§ **Problem requirements**
Look through the data below for the line with "Date Added (288, 449)" and the line with "Terms & Conditions (560, 2439)", then output those two and all lines in between, exactly as written.

§ **Records**
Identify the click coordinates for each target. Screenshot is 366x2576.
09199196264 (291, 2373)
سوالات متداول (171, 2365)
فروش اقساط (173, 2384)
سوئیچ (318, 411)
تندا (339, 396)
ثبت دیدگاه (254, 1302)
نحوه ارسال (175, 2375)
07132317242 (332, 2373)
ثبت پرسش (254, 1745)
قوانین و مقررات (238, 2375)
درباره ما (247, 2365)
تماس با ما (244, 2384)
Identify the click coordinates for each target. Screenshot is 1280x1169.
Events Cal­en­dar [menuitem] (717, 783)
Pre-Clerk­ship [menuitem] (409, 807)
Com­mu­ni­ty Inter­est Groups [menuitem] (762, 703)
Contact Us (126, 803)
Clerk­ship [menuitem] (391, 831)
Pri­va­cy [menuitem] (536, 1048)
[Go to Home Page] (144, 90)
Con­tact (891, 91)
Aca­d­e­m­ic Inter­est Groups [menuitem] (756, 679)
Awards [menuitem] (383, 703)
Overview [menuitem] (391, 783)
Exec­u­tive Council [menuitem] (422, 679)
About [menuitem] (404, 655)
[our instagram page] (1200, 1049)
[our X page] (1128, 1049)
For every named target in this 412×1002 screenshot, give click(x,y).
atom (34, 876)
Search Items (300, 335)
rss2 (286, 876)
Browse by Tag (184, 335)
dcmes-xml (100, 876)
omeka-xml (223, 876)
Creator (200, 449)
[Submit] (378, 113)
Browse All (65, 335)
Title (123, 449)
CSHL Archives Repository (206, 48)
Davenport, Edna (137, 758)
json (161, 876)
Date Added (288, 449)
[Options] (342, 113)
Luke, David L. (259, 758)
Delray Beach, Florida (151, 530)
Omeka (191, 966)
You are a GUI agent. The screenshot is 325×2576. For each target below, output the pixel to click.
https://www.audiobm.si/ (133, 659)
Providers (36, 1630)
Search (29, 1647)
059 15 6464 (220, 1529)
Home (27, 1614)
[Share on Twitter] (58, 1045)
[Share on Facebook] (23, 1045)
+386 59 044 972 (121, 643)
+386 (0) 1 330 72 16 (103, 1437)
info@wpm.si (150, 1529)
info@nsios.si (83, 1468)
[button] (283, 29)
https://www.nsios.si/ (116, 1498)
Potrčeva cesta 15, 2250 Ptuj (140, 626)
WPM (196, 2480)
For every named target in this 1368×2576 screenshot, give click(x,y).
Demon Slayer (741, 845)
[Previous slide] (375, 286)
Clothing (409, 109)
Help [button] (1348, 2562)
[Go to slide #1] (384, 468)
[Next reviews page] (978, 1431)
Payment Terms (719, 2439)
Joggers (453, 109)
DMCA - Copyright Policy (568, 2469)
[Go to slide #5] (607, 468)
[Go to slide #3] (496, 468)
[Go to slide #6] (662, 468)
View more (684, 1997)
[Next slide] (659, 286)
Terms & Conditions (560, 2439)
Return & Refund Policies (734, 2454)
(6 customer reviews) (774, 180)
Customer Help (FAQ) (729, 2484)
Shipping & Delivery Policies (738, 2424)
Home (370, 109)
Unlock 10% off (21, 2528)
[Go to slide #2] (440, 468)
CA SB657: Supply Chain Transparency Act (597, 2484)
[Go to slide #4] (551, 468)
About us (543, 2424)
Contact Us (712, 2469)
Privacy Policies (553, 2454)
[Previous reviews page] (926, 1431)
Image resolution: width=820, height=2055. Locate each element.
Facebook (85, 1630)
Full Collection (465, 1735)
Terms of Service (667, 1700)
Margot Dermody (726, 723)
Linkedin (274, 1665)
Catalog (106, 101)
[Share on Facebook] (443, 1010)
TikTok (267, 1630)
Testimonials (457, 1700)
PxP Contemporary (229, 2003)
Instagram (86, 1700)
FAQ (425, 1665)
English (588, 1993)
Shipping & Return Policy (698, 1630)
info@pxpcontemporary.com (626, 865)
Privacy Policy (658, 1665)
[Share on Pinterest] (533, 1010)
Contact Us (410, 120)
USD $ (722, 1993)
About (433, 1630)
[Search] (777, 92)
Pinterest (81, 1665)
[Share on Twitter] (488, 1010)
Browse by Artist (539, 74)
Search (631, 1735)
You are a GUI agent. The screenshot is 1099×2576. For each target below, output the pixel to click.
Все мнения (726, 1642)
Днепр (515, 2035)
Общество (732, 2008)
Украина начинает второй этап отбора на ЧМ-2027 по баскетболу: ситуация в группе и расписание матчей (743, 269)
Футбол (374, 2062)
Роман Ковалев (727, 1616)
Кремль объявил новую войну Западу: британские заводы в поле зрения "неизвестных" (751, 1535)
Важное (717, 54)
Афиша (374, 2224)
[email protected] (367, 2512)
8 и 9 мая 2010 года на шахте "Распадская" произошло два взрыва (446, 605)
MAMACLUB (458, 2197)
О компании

§ **Completed exercise**
Date Added (288, 449)
[Options] (342, 113)
Luke, David L. (259, 758)
Delray Beach, Florida (151, 530)
Omeka (191, 966)
You are a GUI agent. The screenshot is 325×2576. For each target below, output the pixel to click.
https://www.audiobm.si/ (133, 659)
Providers (36, 1630)
Search (29, 1647)
059 15 6464 (220, 1529)
Home (27, 1614)
[Share on Twitter] (58, 1045)
[Share on Facebook] (23, 1045)
+386 59 044 972 (121, 643)
+386 (0) 1 330 72 16 (103, 1437)
info@wpm.si (150, 1529)
info@nsios.si (83, 1468)
[button] (283, 29)
https://www.nsios.si/ (116, 1498)
Potrčeva cesta 15, 2250 Ptuj (140, 626)
WPM (196, 2480)
For every named target in this 1368×2576 screenshot, give click(x,y).
Demon Slayer (741, 845)
[Previous slide] (375, 286)
Clothing (409, 109)
Help [button] (1348, 2562)
[Go to slide #1] (384, 468)
[Next reviews page] (978, 1431)
Payment Terms (719, 2439)
Joggers (453, 109)
DMCA - Copyright Policy (568, 2469)
[Go to slide #5] (607, 468)
[Go to slide #3] (496, 468)
[Go to slide #6] (662, 468)
View more (684, 1997)
[Next slide] (659, 286)
Terms & Conditions (560, 2439)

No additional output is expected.